In fact, for Plato, the word ‘reality' is misleading, for true reality lies at the level of the ideal. The table we see or touch is no more than the shadow of the universal idea of which it is just the inadequate representation.
More on ‘Plato': Plato's writings take the form of dialogues with his great teacher and mentor, Socrates, in which the two men argue out a series of philosophical questions. There is no way of knowing how much of the thinking is really that of Plato himself and how far he was simply recording his teacher's ideas. So in ‘Plato' we have the thought of two philosophers in one.
This idea of what reality actually was had enormous implications for the way in which Plato looked at the world:
- Plato argued that, to find the truth, people had to look beyond reality as they perceived it.
- Aristotle, Plato's star student, disagreed strongly with this view. It was Aristotle's opinion that people could only understand the world by studying it through their senses.

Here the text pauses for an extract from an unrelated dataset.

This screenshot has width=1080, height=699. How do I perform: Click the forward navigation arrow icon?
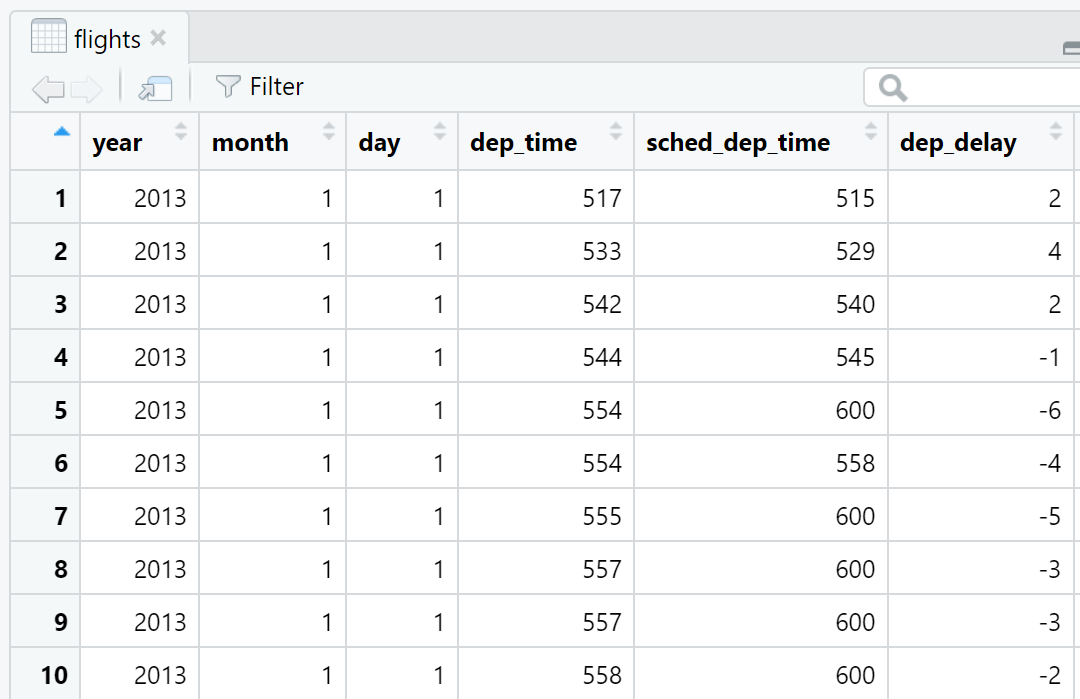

- The disagreement between the two was never to be resolved. Philosophers have been debating this same question ever since, finding different ways of approaching the same basic problem.
A teaching tradition
Plato was born around 425 BCE, either in Athens or on the nearby island of Aegina. As a young man, he became a student – and a devoted follower – of Socrates. But his mentor fell foul of the Athenian authorities. By encouraging them to question what they were told and to argue with their elders, Socrates was ‘corrupting' the city's youth, it was alleged. Plato tried to help his teacher, but in 399 BCE, Socrates was condemned to death: he had to take his own life by drinking a brew of hemlock, a poisonous plant.
But Socrates' teachings survived in the work of Plato, and he in turn, as teacher to Aristotle, helped establish a tradition of philosophical discussion and debate which has continued to this day.

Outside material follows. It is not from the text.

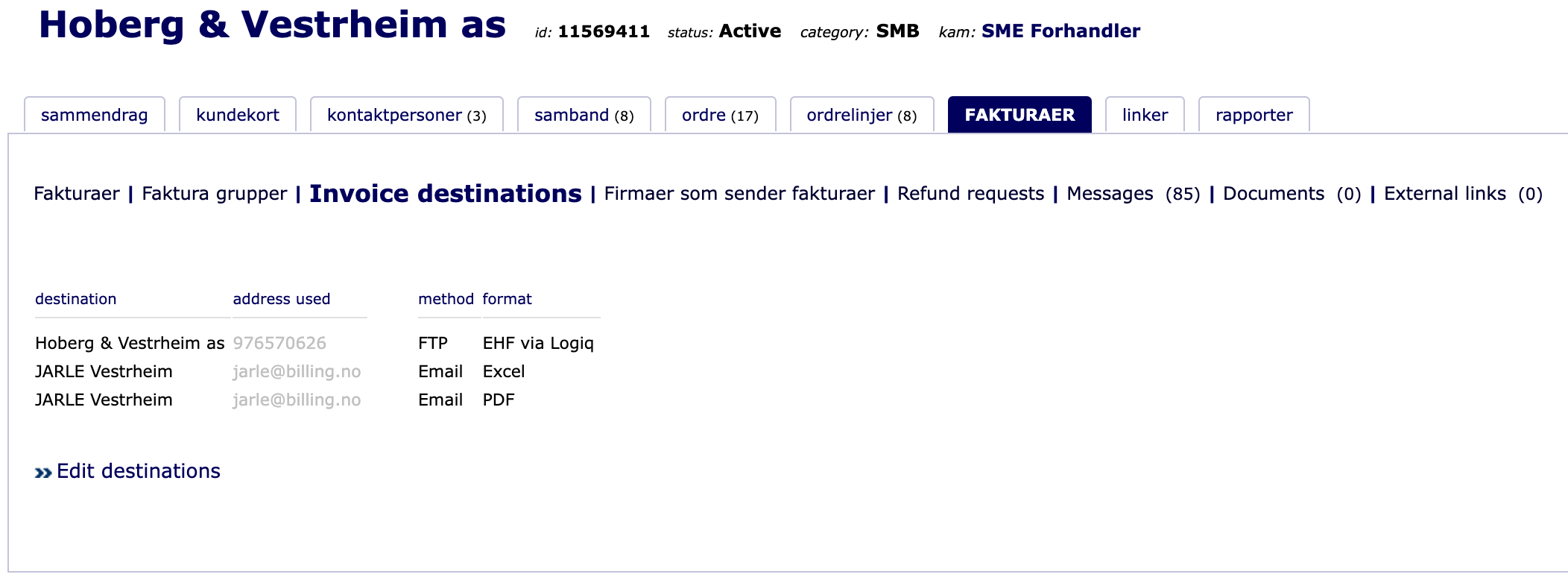Open the sammendrag tab

[x=95, y=114]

More on The Academy: Socrates had simply gathered his students about him in a stoa, a colonnaded walkway alongside the agora, the main public square in Athens. In 387 BCE, his pupil Plato established a more permanent school outside the city walls where there was more space. As it happened, the site was associated with the exploits of Akademos, a mythological hero, so Plato's school became known as the Akadameia. To this day, the word ‘academy' is used for many schools; we also talk of ‘academic' work.
Body and soul
Given the opposition he saw existing between the real and the ideal, it is no surprise to find that Plato saw a comparable opposition between body and soul. The former was mortal, no more than the physical house or vehicle for the immortal soul – which was where Plato believed an individual's real identity actually lay. (By contrast, Aristotle regarded body and soul as a unified organism.)
It followed from Plato's dualism that the feelings of the body were not to be compared with those of the soul. Bodily desires – whether the hunger for food or the tug of sexual yearning – were no more than animal wants. Once they were satisfied, they had gone. The affections of the soul operated at a level high above such cravings, Plato thought: they were pure and genuinely enduring.

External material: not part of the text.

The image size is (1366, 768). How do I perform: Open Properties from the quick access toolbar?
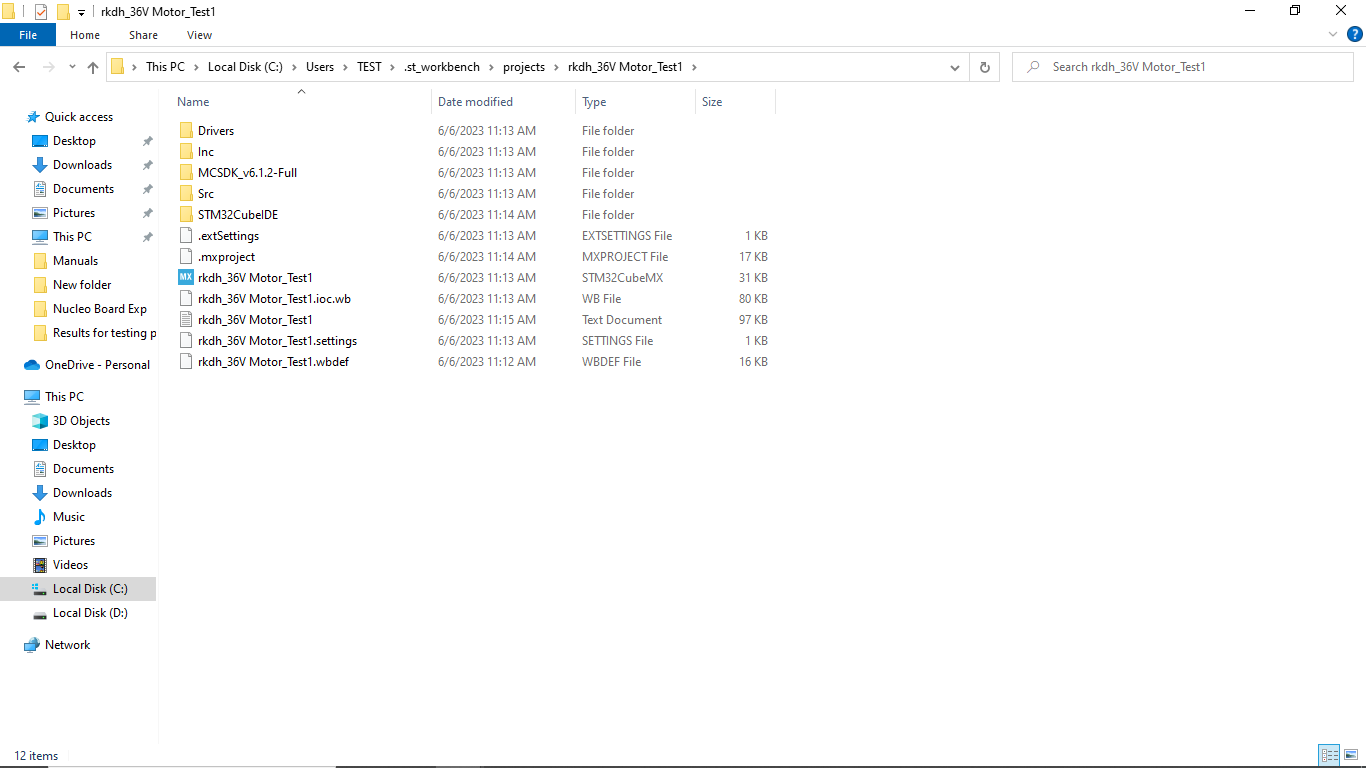click(42, 11)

More on ‘Platonic love': Plato did not think there was anything wrong with sexual feelings in their place. They were the natural consequence of having bodies. But since he saw the soul as being superior to the body, he did believe in a transcendent love that left the level of physical passion behind. These days, when people talk of ‘Platonic friendship', they usually just mean a non-sexual relationship between a man and woman, but Plato himself saw the highest love as a great deal more.